Sherry Lee, a nine-year dealer at the casino, sums up why she and her 2,600 co-workers sought to form a union:
Casino dealers at Foxwoods came together because we deserve to be treated with dignity and respect. Our success is an example of what can be accomplished when people work together. Casino dealers sent a clear message today: We are united, regardless of race, ethnicity or language. We stayed strong and voted “Yes” for a say in our working conditions.
The victory at Foxwoods comes a month after a strong majority of workers at Casino Aztar in Evansville, Ind., also voted for UAW. The dealers and floor supervisors voted for the union after expressing their concerns over pay, health benefits, treatment on the job and health and safety.

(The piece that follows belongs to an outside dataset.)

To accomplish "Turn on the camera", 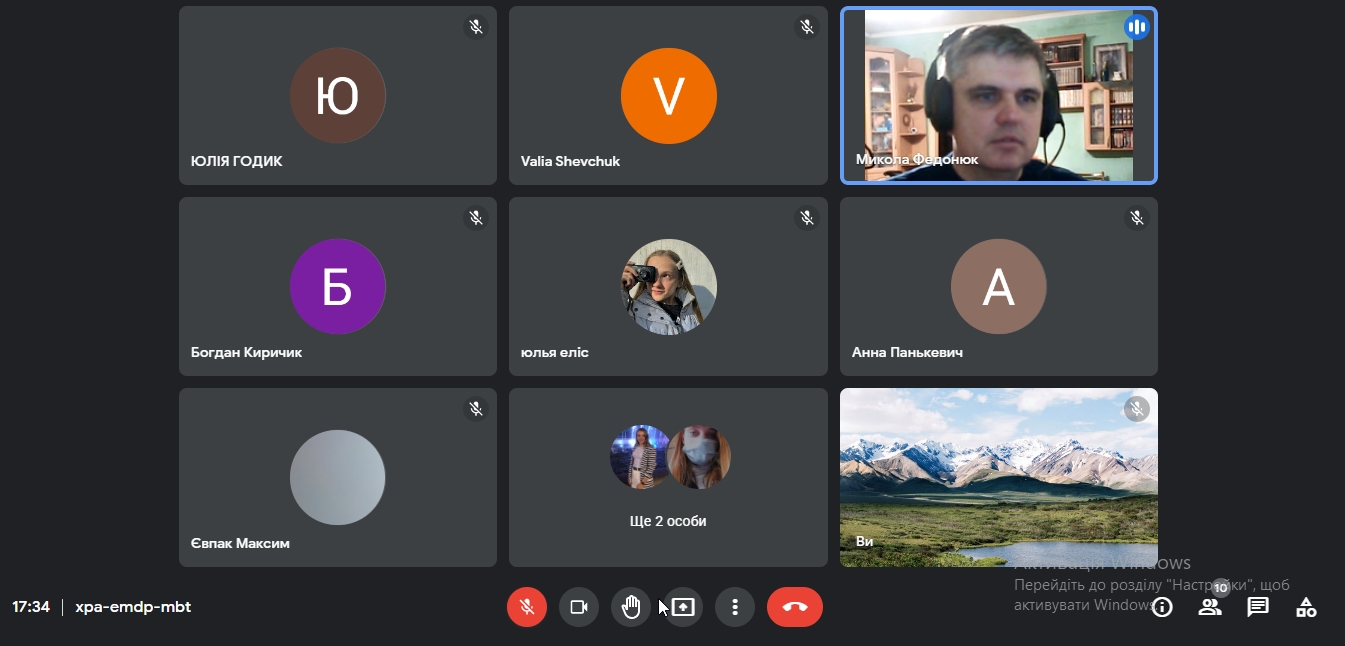I will 579,607.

The Aztar ballot count had been delayed while the National Labor Relations Board considered and rejected an appeal by Columbia Sussex Corp., Aztar’s owner, to set aside the election.
Maurice “Mo” Davison, who directs UAW Region 3, which includes Indiana and Kentucky, says the Aztar workers
are fighting a battle that we know well—to have a real say about their wages, benefits and working conditions. We know from experience that no matter what management says during an election, workers are better off when they’re part of a union and can negotiate on an equal footing with their employer.

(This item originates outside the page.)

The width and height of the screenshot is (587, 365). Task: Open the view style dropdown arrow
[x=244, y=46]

The casino dealers at Foxwoods and Aztar join thousands of gaming employees who already are UAW members in Detroit, Atlantic City, N.J. and Newport, R.I. Within the past month, UAW members in Detroit ratified new contracts at the city’s three casinos.
UAW Secretary-Treasurer Elizabeth Bunn, who directs the union’s Technical, Office and Professional Department, says the Foxwoods and Aztar wins are part of a growing national movement for workplace justice.
Dealers all over the country are joining together to improve their job, and the industry as a whole is growing at the same time.